● Prompt:
Format the rows as a numbered list, from the first row through the line that contains "(x=114, y=227)", leaving out any blank lines.

● Given records:
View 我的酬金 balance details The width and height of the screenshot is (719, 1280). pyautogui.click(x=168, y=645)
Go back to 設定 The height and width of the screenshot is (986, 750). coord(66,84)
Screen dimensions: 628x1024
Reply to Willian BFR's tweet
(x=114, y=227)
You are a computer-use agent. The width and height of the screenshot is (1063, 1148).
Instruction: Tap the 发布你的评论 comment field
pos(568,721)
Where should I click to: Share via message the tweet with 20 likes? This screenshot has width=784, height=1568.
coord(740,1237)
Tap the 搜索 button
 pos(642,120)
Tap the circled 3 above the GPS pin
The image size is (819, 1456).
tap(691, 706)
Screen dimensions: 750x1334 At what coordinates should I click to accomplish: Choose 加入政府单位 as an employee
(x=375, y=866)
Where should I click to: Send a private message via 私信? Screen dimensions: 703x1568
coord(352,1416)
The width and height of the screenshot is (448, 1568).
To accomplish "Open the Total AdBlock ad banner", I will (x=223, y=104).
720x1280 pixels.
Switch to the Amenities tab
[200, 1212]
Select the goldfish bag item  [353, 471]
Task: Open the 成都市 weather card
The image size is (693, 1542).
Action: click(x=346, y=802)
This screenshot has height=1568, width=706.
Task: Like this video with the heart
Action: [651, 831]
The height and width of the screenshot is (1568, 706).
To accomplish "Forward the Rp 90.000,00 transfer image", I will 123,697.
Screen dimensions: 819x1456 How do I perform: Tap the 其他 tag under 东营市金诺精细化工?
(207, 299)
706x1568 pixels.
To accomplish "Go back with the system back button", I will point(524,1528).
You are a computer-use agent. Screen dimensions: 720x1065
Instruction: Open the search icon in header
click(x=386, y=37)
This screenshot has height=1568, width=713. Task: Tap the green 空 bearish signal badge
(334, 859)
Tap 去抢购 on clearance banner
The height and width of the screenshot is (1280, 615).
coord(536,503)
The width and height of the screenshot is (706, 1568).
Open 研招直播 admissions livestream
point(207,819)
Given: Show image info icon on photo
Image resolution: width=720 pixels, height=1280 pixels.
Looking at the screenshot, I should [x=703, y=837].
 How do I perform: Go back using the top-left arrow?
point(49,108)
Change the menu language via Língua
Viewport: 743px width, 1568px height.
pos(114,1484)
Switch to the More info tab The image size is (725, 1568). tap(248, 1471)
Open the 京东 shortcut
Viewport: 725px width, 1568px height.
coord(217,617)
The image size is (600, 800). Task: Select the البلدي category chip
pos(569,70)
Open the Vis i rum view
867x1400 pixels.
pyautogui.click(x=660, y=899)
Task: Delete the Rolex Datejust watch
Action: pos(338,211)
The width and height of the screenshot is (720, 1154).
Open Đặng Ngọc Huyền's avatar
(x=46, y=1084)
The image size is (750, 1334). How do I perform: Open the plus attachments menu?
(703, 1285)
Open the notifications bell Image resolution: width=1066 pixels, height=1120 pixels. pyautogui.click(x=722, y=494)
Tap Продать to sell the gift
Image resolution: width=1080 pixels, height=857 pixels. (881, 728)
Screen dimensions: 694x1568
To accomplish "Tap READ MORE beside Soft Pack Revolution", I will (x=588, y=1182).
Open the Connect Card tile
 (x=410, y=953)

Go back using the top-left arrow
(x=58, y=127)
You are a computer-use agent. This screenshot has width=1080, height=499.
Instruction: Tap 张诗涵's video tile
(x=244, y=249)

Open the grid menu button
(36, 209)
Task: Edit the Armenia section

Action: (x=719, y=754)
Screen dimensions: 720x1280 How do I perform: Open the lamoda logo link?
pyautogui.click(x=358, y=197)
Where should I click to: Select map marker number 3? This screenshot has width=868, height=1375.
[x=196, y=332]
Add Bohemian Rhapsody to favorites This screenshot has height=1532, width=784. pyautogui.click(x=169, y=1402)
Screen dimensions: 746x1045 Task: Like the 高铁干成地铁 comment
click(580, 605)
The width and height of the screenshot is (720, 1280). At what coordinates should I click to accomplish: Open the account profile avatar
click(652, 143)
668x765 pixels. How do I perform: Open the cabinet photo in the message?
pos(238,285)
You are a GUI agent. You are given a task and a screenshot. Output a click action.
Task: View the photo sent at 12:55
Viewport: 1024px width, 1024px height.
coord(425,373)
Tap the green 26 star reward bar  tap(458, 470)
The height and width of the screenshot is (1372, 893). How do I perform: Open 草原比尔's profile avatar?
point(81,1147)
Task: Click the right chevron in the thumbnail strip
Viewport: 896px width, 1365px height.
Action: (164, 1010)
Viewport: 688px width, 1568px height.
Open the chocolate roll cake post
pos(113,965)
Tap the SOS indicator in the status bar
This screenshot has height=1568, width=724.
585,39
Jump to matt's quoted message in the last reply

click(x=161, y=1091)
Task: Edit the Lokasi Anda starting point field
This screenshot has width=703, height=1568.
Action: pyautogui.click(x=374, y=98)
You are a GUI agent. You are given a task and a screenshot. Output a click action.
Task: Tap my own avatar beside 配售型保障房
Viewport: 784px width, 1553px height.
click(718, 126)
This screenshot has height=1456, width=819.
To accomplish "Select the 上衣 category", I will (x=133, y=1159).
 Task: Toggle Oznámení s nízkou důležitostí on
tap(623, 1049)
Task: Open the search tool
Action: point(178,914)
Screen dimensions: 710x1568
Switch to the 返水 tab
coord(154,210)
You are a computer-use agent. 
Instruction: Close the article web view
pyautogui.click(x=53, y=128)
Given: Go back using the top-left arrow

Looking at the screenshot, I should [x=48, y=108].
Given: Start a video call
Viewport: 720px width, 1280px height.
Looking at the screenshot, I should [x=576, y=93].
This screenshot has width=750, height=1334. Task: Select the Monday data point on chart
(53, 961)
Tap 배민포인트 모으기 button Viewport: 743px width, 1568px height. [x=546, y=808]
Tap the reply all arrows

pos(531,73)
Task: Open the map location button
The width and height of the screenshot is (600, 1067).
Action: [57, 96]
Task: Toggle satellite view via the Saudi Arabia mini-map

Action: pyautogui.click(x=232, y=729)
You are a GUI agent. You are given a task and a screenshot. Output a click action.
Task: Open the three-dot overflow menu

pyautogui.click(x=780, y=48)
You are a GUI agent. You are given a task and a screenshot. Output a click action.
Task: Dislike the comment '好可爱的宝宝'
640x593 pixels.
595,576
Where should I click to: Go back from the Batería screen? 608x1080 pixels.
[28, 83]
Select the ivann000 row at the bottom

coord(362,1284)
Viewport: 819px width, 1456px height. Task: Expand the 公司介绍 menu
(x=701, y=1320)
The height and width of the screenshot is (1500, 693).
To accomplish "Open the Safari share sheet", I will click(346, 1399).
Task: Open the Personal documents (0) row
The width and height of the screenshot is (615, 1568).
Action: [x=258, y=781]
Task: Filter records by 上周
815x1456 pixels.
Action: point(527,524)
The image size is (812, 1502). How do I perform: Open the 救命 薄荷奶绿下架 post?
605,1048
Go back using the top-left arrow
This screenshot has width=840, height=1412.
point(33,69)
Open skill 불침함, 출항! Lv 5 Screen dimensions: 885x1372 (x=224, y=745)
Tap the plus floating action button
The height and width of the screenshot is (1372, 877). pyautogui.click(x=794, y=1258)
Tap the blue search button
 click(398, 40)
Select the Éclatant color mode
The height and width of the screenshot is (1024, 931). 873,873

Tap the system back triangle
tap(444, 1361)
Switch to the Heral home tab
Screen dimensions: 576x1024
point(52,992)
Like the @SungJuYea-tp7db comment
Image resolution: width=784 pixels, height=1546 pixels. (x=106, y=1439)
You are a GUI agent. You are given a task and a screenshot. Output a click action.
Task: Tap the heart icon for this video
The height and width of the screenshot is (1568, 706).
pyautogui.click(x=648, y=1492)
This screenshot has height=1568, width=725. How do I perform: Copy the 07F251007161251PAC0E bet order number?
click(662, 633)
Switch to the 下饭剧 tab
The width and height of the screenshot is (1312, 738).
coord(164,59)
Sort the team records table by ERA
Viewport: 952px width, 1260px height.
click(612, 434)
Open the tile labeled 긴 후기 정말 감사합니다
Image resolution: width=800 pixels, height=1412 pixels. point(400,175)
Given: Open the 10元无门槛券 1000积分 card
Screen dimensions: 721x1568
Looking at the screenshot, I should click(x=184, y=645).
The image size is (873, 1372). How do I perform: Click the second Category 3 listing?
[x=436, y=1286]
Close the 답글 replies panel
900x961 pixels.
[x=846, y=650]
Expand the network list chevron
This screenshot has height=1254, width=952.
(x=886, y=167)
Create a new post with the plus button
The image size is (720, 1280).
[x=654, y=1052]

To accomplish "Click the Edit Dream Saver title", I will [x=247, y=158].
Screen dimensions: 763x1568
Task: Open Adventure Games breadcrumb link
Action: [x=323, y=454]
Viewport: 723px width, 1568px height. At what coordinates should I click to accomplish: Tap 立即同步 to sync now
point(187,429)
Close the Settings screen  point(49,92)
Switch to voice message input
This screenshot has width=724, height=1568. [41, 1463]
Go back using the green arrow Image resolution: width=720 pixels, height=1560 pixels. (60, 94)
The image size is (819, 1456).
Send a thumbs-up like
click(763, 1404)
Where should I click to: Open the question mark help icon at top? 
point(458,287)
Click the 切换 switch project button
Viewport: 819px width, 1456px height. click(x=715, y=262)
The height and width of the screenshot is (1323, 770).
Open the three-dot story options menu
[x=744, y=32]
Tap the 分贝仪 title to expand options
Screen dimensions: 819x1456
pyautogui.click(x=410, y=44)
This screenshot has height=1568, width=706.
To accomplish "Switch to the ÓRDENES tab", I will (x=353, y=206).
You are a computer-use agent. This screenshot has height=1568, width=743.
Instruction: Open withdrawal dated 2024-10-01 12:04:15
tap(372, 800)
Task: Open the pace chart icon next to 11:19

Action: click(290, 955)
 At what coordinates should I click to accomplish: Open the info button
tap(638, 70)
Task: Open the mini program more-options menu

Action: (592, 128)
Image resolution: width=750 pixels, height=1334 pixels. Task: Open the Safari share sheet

● Expected answer:
1. View 我的酬金 balance details The width and height of the screenshot is (719, 1280). pyautogui.click(x=168, y=645)
2. Go back to 設定 The height and width of the screenshot is (986, 750). coord(66,84)
3. Screen dimensions: 628x1024
4. Reply to Willian BFR's tweet
5. (x=114, y=227)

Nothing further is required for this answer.